Eine Kamera bleibt auf mich gerichtet, die Bilder, die sie aufnimmt, sind ausschließlich für das Archiv bestimmt. Die Anwälte und Psychiater verlassen den Raum unverzüglich. Ich fordere Snead auf, sich an den Tisch zu setzen. Stafford und einer seiner Sozii, Durban, bleiben da, sie sitzen ebenfalls. Als wir allein sind, greife ich unter mein Gewand und hole einen Umschlag hervor, den ich öffne. Ich nehme drei Bogen gelbes Stempelpapier heraus und lege sie vor mich auf den Tisch. Nur noch einige Sekunden, und ein leichter Schauer der Furcht durchläuft mich. Das wird mehr Kraft kosten, als ich in Wochen aufgebracht habe.

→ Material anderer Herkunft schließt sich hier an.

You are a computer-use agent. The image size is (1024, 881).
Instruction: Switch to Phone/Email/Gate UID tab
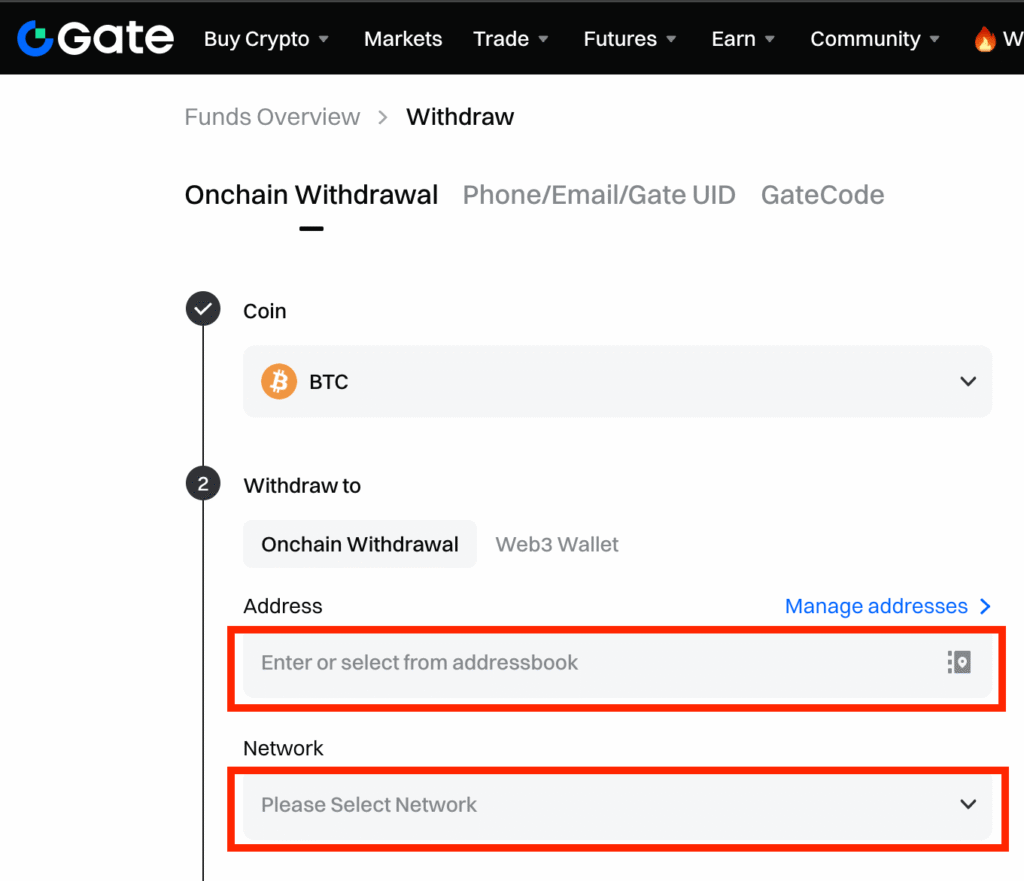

Stafford, Durban und Snead starren verblüfft auf die gelben Blätter.

»Das ist meine letztwillige Verfügung«, erkläre ich und nehme einen Stift zur Hand. »Ein eigenhändiges Testament, das ich Wort für Wort erst vor wenigen Stunden verfasst habe. Es trägt das heutige Datum und wird unter diesem Datum von mir unterzeichnet.« Ich kritzele meinen Namen. Stafford ist so baff vor Staunen, dass er kein Wort herausbringt.

»Hiermit widerrufe ich alle früheren Testamente, einschließlich dessen, das ich vor weniger als fünf Minuten unterzeichnet habe.« Ich falte die Blätter und stecke sie wieder in den Umschlag.

Ich beiße die Zähne zusammen und denke daran, wie sehr ich mich danach sehne zu sterben.

Ich schiebe den Umschlag über den Tisch Stafford zu und erhebe mich im selben Augenblick aus dem Rollstuhl. Meine Beine zittern. Mein Herz hämmert. Nur noch Sekunden. Bestimmt werde ich tot sein, bevor ich auf dem Boden lande.

»He!« ruft jemand, vermutlich Snead. Aber ich entferne mich von ihnen.

Der Lahme geht, rennt beinahe an der Reihe von Ledersesseln vorüber, an einem meiner Porträts, einem schlechten Gemälde, das eine meiner Frauen in Auftrag gegeben hat, an allem vorüber, zu den Schiebetüren, die nicht abgeschlossen sind. Ich weiß das, weil ich das Ganze vor ein paar Stunden geprobt habe.

»Halt!« schreit jemand, und jetzt sind sie hinter mir her. Seit einem Jahr hat mich niemand gehen sehen. Ich greife nach der Klinke und öffne die Tür. Die Luft ist bitterkalt. Ich trete barfuss auf die schmale Terrasse im obersten Stockwerk meines Gebäudes. Ohne nach unten zu sehen, stürze ich mich über das Geländer.